*MATERIAL PROVIDED*:
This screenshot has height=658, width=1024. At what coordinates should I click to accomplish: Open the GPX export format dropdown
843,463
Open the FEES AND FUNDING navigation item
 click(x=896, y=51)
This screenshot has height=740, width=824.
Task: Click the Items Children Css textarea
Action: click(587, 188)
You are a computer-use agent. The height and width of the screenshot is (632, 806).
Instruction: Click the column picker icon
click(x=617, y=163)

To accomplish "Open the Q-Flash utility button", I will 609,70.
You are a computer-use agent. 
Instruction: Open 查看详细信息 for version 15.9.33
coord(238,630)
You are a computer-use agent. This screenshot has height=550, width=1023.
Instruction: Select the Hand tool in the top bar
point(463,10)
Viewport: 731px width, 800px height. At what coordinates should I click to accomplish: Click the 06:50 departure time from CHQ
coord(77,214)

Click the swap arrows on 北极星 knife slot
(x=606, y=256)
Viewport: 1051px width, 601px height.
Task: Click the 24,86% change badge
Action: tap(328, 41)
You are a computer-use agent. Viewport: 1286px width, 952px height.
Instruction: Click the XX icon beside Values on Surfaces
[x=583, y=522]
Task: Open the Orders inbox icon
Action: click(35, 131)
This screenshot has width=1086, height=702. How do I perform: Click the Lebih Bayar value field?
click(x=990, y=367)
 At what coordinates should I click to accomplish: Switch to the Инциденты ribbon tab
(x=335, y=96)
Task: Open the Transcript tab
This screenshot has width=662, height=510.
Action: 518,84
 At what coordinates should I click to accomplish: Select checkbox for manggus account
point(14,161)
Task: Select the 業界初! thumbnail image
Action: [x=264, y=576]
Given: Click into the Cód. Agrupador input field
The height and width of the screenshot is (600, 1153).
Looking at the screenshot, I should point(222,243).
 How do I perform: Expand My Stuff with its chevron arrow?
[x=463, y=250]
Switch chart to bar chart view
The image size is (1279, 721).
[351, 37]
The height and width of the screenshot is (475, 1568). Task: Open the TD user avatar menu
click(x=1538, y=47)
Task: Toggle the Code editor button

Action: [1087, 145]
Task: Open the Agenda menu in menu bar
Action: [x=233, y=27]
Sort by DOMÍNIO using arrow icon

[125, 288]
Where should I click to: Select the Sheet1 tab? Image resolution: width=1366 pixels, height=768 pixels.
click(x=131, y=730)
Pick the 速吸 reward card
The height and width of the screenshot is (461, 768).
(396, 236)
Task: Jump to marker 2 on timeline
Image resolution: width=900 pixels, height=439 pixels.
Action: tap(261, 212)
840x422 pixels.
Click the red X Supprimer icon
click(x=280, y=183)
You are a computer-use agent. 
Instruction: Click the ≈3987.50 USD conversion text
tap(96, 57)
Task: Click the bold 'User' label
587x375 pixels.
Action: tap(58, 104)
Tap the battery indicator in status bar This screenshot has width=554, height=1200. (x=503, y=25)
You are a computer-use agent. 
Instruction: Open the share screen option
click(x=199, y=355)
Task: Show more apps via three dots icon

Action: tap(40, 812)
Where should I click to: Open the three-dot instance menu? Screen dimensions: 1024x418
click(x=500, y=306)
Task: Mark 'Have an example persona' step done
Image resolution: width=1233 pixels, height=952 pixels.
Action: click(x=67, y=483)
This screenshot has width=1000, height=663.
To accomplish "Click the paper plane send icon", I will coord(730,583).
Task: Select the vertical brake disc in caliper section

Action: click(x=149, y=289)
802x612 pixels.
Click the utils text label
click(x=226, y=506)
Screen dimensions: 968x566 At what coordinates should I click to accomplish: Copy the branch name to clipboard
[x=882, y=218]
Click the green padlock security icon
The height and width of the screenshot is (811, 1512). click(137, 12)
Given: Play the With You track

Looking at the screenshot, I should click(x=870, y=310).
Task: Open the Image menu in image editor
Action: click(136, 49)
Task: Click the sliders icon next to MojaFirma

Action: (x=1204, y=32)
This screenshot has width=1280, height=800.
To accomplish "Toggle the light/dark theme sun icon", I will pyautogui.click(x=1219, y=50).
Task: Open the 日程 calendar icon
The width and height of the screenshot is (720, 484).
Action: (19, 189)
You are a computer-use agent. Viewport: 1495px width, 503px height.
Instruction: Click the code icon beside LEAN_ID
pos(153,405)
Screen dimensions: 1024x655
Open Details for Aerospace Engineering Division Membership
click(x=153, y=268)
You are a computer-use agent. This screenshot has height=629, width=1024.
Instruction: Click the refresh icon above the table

*TASK DETAILS*:
The reply must consist solely of the lines from the one containing "587x375 pixels." through the last line in the material above, reproduced exactly.

*RESPONSE*:
587x375 pixels.
Action: tap(58, 104)
Tap the battery indicator in status bar This screenshot has width=554, height=1200. (x=503, y=25)
You are a computer-use agent. 
Instruction: Open the share screen option
click(x=199, y=355)
Task: Show more apps via three dots icon

Action: tap(40, 812)
Where should I click to: Open the three-dot instance menu? Screen dimensions: 1024x418
click(x=500, y=306)
Task: Mark 'Have an example persona' step done
Image resolution: width=1233 pixels, height=952 pixels.
Action: click(x=67, y=483)
This screenshot has width=1000, height=663.
To accomplish "Click the paper plane send icon", I will coord(730,583).
Task: Select the vertical brake disc in caliper section

Action: click(x=149, y=289)
802x612 pixels.
Click the utils text label
click(x=226, y=506)
Screen dimensions: 968x566 At what coordinates should I click to accomplish: Copy the branch name to clipboard
[x=882, y=218]
Click the green padlock security icon
The height and width of the screenshot is (811, 1512). click(137, 12)
Given: Play the With You track

Looking at the screenshot, I should click(x=870, y=310).
Task: Open the Image menu in image editor
Action: click(136, 49)
Task: Click the sliders icon next to MojaFirma

Action: (x=1204, y=32)
This screenshot has width=1280, height=800.
To accomplish "Toggle the light/dark theme sun icon", I will pyautogui.click(x=1219, y=50).
Task: Open the 日程 calendar icon
The width and height of the screenshot is (720, 484).
Action: (19, 189)
You are a computer-use agent. Viewport: 1495px width, 503px height.
Instruction: Click the code icon beside LEAN_ID
pos(153,405)
Screen dimensions: 1024x655
Open Details for Aerospace Engineering Division Membership
click(x=153, y=268)
You are a computer-use agent. This screenshot has height=629, width=1024.
Instruction: Click the refresh icon above the table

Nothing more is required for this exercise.